VP9 Temporal Scalability in libvpx

This article explains how temporal scalability functions within the libvpx-vp9 encoder to dynamically scale video framerates. You will learn about the hierarchical structure of temporal layers, how frame reference dependencies prevent decoding errors when frames are discarded, and how developers configure libvpx to implement this technology for adaptive video streaming.

Understanding Temporal Layers

Temporal scalability works by dividing a single video stream into multiple hierarchical layers, categorized as a base layer and one or more enhancement layers. Each layer represents a fraction of the target framerate. For example, in a 30 frames per second (fps) video with three temporal layers:

Layer 0 (Base Layer): Encodes the video at 7.5 fps.
Layer 1 (Enhancement Layer 1): Adds another 7.5 fps, bringing the combined rate to 15 fps.
Layer 2 (Enhancement Layer 2): Adds 15 fps, bringing the total combined rate to 30 fps.

A decoder can subscribe to only Layer 0, Layers 0 and 1, or all three layers, depending on available CPU and network bandwidth.

Reference Frame Restrictions

The mechanism that allows a receiver to drop frames dynamically without corrupting the video stream is strict reference frame management. In standard video encoding, frames rely on past or future frames for compression (inter-frame prediction). With temporal scalability, libvpx enforces rules on which frames can reference each other:

Lower layers never reference higher layers. A frame in Layer 0 can only use previous frames in Layer 0 as references.
Enhancement layers can only reference their own layer or lower layers. A frame in Layer 2 can reference frames in Layer 1 or Layer 0, but never vice versa.

Because of these rules, if a network router or client drops all packets belonging to Layer 2, the remaining Layer 0 and Layer 1 packets can still be fully decoded. The video will continue to play smoothly at 15 fps instead of 30 fps, without any blocky artifacts or decoding failures.

Dynamic Framerate Dropping in Practice

In live video scenarios, such as WebRTC, dynamic framerate dropping is managed by a Selective Forwarding Unit (SFU) or the client application:

Tagging: When encoding, libvpx tags each compressed frame with a Temporal Layer ID (TID).
Monitoring: The SFU monitors network conditions (packet loss, round-trip time, bandwidth).
Dropping: If congestion occurs, the SFU stops forwarding packets marked with the highest TID (e.g., TID 2).
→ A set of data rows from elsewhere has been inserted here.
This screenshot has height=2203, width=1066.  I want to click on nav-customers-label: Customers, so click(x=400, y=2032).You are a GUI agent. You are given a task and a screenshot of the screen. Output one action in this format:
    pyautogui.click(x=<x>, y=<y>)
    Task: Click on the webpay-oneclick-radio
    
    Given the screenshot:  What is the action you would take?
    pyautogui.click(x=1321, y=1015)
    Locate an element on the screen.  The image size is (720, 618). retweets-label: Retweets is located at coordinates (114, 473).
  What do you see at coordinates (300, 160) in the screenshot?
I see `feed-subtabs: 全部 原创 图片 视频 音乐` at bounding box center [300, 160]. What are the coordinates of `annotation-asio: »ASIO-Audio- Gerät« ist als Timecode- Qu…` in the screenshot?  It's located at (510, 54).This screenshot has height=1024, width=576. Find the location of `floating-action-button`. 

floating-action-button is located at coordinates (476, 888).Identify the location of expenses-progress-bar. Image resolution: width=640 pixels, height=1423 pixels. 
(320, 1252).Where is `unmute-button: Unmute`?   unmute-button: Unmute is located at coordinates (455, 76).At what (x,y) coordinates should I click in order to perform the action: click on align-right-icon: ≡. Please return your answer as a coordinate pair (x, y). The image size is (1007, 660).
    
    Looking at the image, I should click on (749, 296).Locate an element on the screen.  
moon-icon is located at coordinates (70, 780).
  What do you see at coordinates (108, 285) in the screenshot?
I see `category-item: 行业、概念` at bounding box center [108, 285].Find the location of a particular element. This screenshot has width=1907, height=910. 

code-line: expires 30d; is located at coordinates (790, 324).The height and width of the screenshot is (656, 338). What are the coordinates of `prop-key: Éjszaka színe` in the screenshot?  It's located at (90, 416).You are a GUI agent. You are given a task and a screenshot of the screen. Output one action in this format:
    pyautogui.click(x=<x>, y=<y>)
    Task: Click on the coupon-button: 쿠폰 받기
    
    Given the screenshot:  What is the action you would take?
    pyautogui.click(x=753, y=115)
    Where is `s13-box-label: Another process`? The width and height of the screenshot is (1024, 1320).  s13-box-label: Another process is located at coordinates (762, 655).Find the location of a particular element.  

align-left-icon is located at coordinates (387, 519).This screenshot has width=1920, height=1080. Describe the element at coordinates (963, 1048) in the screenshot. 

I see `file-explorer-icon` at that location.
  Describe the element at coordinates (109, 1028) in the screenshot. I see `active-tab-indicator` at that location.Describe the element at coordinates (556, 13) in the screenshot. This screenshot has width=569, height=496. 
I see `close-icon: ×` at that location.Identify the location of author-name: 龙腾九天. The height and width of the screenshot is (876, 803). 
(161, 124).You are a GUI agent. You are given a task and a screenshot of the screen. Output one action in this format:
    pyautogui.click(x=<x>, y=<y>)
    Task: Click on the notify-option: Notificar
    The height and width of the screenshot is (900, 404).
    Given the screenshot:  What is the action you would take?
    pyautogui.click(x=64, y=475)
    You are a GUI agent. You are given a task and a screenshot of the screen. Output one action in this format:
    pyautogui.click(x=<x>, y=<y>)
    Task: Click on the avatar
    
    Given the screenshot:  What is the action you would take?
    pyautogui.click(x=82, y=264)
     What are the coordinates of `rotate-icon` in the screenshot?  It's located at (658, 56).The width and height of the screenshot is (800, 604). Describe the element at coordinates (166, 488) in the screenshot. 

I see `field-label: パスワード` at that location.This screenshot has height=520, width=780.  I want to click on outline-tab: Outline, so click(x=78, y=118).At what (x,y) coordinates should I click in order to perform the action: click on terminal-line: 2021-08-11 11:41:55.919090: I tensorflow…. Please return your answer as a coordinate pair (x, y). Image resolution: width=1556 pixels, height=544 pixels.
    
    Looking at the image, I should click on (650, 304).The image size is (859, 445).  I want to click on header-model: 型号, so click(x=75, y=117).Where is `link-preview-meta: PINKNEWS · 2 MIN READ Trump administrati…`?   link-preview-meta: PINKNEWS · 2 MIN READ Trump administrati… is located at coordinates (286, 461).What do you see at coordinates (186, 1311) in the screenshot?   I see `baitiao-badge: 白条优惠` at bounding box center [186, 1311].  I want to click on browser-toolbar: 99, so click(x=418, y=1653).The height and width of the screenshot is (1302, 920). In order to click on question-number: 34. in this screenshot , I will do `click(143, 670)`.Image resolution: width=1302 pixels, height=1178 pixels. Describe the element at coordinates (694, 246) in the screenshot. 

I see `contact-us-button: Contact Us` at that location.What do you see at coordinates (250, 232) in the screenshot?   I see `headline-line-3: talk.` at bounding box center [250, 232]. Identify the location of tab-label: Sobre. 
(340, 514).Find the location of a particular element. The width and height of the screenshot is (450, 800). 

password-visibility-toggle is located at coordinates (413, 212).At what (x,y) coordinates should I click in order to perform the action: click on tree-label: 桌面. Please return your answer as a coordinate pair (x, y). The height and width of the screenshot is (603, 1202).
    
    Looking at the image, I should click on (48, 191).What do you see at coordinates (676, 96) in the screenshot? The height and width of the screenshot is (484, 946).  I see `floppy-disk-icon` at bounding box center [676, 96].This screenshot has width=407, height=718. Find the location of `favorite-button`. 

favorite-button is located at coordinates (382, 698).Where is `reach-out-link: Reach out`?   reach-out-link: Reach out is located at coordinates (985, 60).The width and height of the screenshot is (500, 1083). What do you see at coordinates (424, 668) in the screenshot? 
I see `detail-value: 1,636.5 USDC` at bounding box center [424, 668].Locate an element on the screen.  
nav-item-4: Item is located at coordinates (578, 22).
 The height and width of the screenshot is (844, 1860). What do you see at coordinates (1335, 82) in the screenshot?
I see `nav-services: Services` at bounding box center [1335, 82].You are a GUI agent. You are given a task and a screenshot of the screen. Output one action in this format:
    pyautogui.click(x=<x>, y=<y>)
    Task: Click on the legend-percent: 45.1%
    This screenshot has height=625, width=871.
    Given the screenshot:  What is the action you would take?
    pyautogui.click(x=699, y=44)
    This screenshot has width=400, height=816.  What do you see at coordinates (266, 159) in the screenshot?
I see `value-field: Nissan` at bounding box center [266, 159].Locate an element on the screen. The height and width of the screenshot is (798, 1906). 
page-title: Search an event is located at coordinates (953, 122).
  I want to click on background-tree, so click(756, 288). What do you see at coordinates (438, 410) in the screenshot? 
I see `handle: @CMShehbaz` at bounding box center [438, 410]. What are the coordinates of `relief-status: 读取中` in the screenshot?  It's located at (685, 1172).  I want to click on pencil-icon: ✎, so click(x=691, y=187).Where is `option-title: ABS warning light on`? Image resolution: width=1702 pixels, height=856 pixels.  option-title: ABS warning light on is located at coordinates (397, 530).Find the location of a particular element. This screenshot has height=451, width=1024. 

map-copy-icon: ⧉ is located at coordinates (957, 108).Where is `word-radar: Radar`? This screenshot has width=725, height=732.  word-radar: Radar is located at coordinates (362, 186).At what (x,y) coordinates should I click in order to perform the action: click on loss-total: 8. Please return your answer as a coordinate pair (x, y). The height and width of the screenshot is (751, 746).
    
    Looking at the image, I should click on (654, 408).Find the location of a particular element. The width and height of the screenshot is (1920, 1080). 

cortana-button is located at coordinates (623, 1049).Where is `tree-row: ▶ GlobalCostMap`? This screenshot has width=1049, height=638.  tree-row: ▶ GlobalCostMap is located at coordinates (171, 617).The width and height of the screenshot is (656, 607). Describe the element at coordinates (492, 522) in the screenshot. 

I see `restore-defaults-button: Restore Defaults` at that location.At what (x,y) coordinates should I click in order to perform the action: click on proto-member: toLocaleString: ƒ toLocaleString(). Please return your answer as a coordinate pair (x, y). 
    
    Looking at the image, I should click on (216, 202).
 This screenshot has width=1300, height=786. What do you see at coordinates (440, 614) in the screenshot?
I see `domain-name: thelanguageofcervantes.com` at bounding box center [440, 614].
The receiving client immediately experiences a lower framerate (e.g., 15 fps instead of 30 fps) but maintains crisp image quality and zero freezing.
Recovery: When bandwidth recovers, the SFU resumes forwarding TID 2 packets, and the stream dynamically scales back up to 30 fps.

Libvpx Configuration

To enable this behavior in the libvpx-vp9 encoder, developers configure specific temporal scalability parameters in the vpx_codec_enc_cfg_t structure:

ts_number_layers: Defines the total number of temporal layers (up to 5).
ts_target_bitrate: Allocates a specific bitrate budget to each layer.
ts_rate_decimator: Determines the framerate division factor for each layer.
ts_layer_id: Assigns the specific temporal layer mapping for each frame during the encoding loop.

By utilizing these controls, libvpx allows applications to react instantly to fluctuating network environments without the costly CPU overhead of re-encoding the video stream.